This site is only for Avast Business products. For articles on AVG Business products, see AVG Business Help.

Deploying missing patches

This Article Applies to:

  • Avast Business CloudCare

Once your devices have been scanned, any missing patches displayed on the Patches page can be deployed either automatically or manually. Some patches can take hours to deploy, particularly if the patch itself is large and you have many devices in your network.

Automatic Patching via Policies

Enabling automatic patch deployment in the policy will deploy missing patches on an automatic, recurring basis. If you would like to perform a one-time manual patch, see Ad Hoc Patching via Patches Page.

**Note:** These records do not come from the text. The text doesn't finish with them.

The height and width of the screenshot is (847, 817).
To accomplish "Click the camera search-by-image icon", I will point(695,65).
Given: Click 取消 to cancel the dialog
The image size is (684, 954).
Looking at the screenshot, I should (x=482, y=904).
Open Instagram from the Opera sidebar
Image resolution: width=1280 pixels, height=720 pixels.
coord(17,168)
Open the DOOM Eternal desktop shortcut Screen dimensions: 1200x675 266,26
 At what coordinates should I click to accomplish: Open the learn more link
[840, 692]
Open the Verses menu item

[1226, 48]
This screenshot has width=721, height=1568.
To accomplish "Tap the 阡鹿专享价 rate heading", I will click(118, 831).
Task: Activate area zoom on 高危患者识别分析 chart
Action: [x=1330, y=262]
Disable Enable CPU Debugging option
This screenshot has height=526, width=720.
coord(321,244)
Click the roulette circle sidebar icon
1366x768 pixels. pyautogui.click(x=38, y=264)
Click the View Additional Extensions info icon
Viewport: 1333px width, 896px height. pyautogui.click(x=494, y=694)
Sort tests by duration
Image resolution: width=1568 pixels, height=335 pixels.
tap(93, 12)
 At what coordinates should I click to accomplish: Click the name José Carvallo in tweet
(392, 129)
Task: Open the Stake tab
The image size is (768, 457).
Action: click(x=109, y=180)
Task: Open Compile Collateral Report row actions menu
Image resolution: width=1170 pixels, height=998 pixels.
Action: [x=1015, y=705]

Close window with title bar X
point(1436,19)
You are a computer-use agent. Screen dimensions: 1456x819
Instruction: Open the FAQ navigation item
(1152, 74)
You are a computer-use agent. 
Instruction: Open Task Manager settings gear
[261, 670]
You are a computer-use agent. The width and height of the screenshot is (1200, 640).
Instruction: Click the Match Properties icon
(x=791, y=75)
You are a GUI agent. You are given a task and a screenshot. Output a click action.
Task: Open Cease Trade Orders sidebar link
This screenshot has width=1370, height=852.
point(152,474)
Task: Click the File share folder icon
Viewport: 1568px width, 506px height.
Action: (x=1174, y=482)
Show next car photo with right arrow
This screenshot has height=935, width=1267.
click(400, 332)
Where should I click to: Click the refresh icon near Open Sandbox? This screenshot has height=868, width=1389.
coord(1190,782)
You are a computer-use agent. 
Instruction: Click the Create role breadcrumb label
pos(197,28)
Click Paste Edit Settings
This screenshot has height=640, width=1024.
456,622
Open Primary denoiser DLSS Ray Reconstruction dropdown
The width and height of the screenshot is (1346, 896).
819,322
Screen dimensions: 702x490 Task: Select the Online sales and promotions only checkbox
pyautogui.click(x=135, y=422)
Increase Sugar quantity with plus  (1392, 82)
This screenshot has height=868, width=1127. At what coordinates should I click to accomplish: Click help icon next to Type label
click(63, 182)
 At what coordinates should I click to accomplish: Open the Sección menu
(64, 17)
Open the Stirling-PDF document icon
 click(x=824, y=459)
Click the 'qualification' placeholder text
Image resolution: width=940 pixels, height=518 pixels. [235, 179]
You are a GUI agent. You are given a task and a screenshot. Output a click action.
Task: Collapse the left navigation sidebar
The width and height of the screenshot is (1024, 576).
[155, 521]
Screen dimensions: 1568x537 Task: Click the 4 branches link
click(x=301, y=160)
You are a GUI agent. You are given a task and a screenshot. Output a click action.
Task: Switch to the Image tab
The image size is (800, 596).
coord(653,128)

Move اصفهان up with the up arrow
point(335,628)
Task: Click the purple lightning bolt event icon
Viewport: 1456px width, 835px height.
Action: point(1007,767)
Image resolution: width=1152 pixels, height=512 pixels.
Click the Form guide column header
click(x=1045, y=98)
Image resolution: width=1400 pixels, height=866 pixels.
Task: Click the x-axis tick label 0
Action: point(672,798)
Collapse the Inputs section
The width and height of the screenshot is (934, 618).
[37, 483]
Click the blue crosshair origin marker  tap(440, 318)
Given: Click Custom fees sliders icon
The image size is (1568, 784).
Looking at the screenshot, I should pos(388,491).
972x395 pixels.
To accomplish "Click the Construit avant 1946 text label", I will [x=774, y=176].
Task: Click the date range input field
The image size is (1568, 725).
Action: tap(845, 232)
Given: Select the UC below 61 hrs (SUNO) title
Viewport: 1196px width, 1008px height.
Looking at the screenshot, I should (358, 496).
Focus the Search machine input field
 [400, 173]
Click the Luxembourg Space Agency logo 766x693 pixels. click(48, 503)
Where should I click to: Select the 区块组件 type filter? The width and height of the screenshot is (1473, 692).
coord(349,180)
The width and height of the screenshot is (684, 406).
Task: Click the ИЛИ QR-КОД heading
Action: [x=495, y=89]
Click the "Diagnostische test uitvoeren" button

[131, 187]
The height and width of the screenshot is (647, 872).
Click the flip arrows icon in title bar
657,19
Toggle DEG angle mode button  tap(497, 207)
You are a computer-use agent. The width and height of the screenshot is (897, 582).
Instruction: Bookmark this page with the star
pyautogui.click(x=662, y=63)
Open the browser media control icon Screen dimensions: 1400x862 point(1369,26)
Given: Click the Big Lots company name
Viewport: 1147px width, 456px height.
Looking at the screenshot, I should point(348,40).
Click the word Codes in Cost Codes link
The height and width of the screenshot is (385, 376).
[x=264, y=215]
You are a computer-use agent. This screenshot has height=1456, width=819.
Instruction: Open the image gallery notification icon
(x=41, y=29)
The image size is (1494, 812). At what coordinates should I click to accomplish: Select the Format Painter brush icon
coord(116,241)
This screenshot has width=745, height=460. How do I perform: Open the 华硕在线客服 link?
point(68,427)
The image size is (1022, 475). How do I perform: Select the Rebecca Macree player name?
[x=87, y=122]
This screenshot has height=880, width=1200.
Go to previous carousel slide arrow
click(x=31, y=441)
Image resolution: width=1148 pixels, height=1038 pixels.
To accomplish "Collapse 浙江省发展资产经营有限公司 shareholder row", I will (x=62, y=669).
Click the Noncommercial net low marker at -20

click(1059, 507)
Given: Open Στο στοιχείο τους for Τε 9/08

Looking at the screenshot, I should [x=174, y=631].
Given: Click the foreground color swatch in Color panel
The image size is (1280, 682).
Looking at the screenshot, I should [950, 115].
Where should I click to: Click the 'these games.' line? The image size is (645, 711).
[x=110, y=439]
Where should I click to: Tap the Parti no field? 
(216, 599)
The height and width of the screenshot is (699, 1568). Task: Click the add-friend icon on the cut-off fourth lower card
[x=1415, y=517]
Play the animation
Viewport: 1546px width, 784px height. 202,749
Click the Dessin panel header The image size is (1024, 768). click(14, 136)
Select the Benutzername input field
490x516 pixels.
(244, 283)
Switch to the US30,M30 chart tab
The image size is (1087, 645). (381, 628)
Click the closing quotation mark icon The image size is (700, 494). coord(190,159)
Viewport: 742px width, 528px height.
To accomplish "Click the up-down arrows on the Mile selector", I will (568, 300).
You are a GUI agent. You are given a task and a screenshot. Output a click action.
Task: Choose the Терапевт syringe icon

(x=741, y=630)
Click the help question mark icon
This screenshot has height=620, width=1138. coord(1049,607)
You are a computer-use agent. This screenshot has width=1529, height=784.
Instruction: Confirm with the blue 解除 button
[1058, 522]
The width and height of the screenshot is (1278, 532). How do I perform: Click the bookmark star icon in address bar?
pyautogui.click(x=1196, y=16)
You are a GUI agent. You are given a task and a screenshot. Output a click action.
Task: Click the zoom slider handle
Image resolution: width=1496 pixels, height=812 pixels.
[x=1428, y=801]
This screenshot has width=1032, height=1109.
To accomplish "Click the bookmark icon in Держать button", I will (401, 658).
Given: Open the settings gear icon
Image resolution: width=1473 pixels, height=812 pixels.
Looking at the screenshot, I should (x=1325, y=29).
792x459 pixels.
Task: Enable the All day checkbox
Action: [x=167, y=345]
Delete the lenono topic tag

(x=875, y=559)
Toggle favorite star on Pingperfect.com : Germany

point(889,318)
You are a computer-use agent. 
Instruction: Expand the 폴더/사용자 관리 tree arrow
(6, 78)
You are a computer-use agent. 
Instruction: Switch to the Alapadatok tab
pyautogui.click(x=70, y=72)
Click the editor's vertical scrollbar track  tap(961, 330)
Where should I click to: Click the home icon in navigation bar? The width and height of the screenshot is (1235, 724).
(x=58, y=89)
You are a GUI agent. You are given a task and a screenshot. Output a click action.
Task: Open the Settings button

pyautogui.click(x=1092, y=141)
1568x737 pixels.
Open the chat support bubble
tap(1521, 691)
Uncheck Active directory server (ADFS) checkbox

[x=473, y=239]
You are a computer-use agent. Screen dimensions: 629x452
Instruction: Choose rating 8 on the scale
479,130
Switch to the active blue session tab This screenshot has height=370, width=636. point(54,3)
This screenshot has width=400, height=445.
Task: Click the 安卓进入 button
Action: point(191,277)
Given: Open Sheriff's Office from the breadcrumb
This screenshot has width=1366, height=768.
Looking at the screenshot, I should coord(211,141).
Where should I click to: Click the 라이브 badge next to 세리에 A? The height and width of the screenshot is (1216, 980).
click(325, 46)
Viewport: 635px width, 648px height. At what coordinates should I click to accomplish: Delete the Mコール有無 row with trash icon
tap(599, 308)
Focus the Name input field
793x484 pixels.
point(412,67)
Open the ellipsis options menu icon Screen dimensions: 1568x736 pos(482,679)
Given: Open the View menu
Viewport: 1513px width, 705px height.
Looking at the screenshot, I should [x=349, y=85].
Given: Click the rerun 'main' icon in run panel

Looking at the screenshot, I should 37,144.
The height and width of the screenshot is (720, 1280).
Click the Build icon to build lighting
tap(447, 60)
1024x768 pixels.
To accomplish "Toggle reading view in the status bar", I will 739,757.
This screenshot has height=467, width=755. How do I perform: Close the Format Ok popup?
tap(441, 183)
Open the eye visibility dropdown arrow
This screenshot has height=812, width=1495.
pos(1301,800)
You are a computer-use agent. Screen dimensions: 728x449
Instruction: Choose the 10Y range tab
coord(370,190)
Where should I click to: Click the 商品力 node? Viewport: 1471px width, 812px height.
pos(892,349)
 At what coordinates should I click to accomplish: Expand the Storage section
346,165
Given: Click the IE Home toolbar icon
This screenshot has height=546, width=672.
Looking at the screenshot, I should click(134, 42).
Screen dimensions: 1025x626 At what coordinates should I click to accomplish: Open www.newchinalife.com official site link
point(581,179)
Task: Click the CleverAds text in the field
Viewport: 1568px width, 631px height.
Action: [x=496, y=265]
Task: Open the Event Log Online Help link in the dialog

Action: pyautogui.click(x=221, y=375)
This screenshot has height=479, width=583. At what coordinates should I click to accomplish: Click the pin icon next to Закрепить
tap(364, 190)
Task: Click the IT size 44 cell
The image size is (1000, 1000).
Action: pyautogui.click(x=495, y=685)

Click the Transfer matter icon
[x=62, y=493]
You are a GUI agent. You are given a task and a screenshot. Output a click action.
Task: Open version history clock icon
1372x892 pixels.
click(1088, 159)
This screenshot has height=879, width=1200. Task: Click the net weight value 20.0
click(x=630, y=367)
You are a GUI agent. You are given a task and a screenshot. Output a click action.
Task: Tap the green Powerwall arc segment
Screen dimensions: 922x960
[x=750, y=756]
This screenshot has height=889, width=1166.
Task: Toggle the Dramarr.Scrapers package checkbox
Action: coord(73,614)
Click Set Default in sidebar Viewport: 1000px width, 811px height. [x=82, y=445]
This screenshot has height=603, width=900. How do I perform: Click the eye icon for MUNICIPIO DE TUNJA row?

In the policy you would like to edit, click the Patch Management tab. In policies, you can choose from the following options for automatic deployment once a patch scan has completed on the device:

  • Do not deploy patches: Patches will need to be deployed manually
  • Deploy approved patches immediately after scan. This option uses Auto-Approval Rules as well as any manual approvals done in the Patches section.
  • Deploy approved patches later:
    • Frequency: Daily, Weekly, or Monthly
      • If you are performing monthly scans, please ensure the day of the month you’ve chosen occurs every month. For example, do not choose the 31st day of the month unless you specifically want to skip scanning on months without 31 days
    • Time: a specific time of day you would like the scan to take place, down to the hour and minute of the scan start

It is recommended you configure your patch deployment to occur after patch scanning so any missing patches are deployed as soon as possible.

If you are using a Master Agent/Local Update Agent, that device will be used to store the software application and OS patches and will distribute to devices on the network, the same as virus and program update file distribution.

Auto-Approval Rules

Patches will not be deployed until they are approved. The Auto-approval Rules section displays the patches that will automatically be approved without any manual interaction from you.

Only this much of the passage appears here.